- Origin: Regina, Saskatchewan, Canada
- Genres: Indie pop
- Years active: 2008–present
- Label: Nevado Records
- Members: Paul Gutheil Ethan Anderson Michael Dawson Carl Johnson Brennan Ross Amanda Scandrett Mike Thievin
- Website: www.libraryvoices.com

= Library Voices =

Canadian indie pop band

Library Voices are a Canadian indie pop band from Regina, Saskatchewan. Formed in 2008 as a ten-piece group of musician friends, they have released two EPs and three full-length albums. The current band members include Paul Gutheil, Ethan Anderson, Michael Dawson, Carl Johnson, Brennan Ross, Amanda Scandrett, and Mike Thievin.
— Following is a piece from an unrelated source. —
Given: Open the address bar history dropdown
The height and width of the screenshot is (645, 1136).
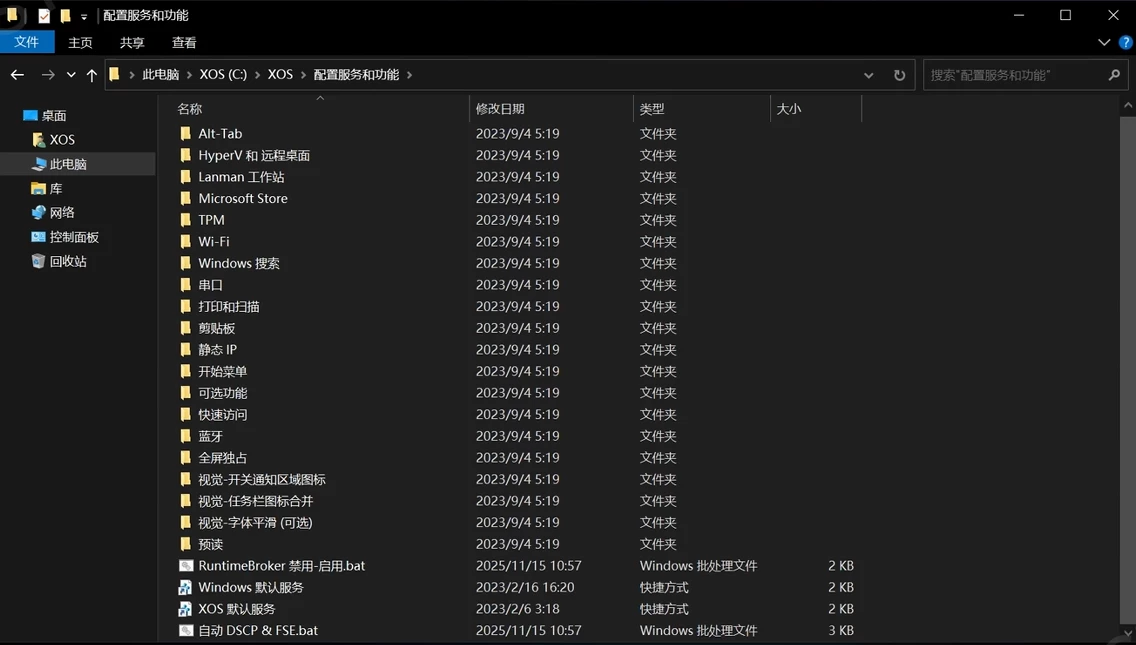Looking at the screenshot, I should 869,75.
The band features such instruments as horns, strings, and an accordion.

== Reception ==
The band was noticed by The New Yorker and by Spin. The alternative newsweekly Now, in a favourable review of the band's EP Hunting Ghosts (& Other Collected Shorts), described the track "Step Off the Map & Float" as "the EP's clear standout, one of the year's catchiest and cutest indie rock singles." Vue Weekly wrote, "there's a curious pop-anthem flavouring to Hunting Ghosts that makes the sound gel more than you might expect." The Calgary Heralds critic wrote of the band's album, prior to its release, "Even in its current rough, unfinished form, it's obvious Library Voices have come up with one of 2009's finest records of the year."
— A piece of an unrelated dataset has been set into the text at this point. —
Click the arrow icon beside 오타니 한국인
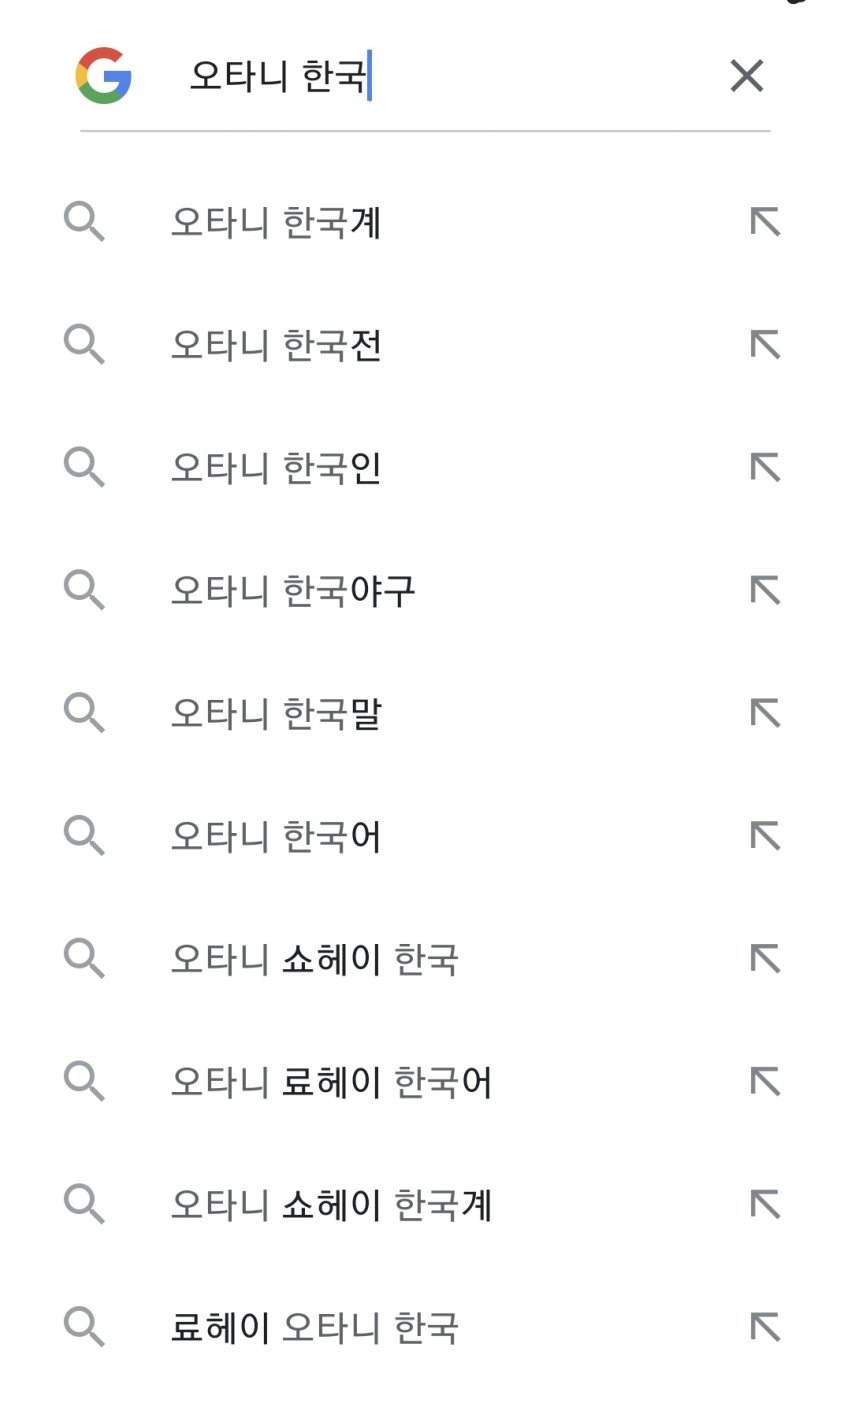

Their EP was nominated for Independent Album of the Year at the 2009 Western Canadian Music Awards, and their album Denim on Denim was nominated for the same award in 2010. Their second full-length album, 2011's Summer of Lust, was preceded by the lead single "The Prime Minister's Daughter", which responded to Prime Minister Stephen Harper's controversial assertion that "ordinary people don't care about the arts" by imagining a future scenario in which his daughter Rachel falls in love with a musician.

== Discography ==
===Albums===
- 2008: Hunting Ghosts (& Other Collected Shorts) (EP)
- 2010: Denim on Denim
- 2011: Summer of Lust (August 2011)
- 2014: For John (EP)
- 2015: Lovish

===Singles===

| Year | Song | Chart peak | Album |
CAN Alt
| 2011 | "Generation Handclap" | 23 | Summer of Lust |
"—" denotes a release that did not chart.